_Problem description:_
Go through the listing beneath and show each line containing the string "output".

_Dataset:_

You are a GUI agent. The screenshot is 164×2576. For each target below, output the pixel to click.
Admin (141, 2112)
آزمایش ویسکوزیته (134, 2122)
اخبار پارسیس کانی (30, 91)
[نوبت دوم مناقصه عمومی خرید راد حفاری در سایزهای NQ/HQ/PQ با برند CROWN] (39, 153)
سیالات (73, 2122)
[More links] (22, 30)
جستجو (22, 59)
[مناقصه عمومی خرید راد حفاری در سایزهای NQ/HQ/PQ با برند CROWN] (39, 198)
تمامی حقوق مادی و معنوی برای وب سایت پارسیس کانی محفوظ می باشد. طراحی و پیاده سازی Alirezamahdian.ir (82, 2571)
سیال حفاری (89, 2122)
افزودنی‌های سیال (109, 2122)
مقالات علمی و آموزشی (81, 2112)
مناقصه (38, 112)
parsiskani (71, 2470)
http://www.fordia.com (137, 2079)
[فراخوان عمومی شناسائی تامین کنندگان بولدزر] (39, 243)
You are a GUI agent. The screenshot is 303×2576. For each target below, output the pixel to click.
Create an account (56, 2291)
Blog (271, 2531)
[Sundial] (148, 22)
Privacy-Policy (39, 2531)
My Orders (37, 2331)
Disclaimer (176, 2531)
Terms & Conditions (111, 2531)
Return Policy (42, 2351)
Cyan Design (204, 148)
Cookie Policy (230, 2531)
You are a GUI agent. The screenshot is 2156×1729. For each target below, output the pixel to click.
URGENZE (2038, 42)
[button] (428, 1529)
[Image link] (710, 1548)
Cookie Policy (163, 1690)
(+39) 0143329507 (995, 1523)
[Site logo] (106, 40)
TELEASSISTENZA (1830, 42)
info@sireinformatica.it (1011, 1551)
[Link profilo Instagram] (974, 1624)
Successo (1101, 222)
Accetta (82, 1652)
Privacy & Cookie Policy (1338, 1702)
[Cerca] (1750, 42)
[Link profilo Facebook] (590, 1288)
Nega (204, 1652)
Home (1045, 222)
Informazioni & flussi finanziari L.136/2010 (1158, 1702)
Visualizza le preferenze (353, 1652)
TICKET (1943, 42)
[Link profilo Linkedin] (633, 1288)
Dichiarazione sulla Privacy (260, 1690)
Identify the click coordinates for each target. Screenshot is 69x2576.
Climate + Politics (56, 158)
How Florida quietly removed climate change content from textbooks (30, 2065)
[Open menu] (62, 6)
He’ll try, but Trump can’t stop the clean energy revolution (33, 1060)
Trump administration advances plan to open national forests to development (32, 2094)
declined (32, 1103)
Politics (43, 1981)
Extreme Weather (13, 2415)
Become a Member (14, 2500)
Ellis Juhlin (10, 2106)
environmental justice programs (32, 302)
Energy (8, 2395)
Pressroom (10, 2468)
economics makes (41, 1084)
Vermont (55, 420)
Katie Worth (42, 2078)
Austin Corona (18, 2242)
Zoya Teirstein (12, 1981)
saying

_Result for this task:_
You are a GUI agent. The screenshot is 164×2576. For each target below, output the pixel to click.
You are a GUI agent. The screenshot is 303×2576. For each target below, output the pixel to click.
You are a GUI agent. The screenshot is 2156×1729. For each target below, output the pixel to click.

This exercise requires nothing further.